**WHAT IS REQUIRED**:
Copy out each line below in which the string "agent" appears.
_ _ _
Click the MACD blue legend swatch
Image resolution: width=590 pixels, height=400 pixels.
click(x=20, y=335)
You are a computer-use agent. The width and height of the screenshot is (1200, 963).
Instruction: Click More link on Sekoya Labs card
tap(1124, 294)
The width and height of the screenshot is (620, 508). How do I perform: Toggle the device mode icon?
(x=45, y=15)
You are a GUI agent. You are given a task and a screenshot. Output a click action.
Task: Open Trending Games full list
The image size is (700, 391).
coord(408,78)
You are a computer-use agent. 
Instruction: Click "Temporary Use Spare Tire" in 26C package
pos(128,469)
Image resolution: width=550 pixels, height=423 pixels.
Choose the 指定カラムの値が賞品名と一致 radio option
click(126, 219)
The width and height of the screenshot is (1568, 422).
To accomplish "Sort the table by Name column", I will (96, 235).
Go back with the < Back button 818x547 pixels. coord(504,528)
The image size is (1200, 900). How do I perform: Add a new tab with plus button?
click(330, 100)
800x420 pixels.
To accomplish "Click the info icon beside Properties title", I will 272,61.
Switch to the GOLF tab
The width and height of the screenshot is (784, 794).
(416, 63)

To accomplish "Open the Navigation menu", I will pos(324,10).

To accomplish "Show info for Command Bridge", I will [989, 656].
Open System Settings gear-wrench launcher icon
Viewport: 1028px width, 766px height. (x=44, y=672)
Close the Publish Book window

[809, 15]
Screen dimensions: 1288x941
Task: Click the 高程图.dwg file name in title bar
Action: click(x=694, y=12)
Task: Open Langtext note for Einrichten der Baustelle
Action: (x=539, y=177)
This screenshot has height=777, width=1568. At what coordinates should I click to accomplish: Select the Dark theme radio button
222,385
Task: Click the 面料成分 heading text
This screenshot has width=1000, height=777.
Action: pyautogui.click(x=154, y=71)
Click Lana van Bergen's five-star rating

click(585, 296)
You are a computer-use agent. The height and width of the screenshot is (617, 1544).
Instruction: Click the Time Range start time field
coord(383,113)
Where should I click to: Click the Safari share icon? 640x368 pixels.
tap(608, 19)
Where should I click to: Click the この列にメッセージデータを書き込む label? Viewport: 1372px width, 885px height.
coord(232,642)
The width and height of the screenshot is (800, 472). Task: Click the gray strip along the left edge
_ _ _
**SOLUTION TO THIS TASK**:
You are a computer-use agent. The width and height of the screenshot is (1200, 963).
You are a GUI agent. You are given a task and a screenshot. Output a click action.
You are a computer-use agent. 
You are a computer-use agent. The height and width of the screenshot is (617, 1544).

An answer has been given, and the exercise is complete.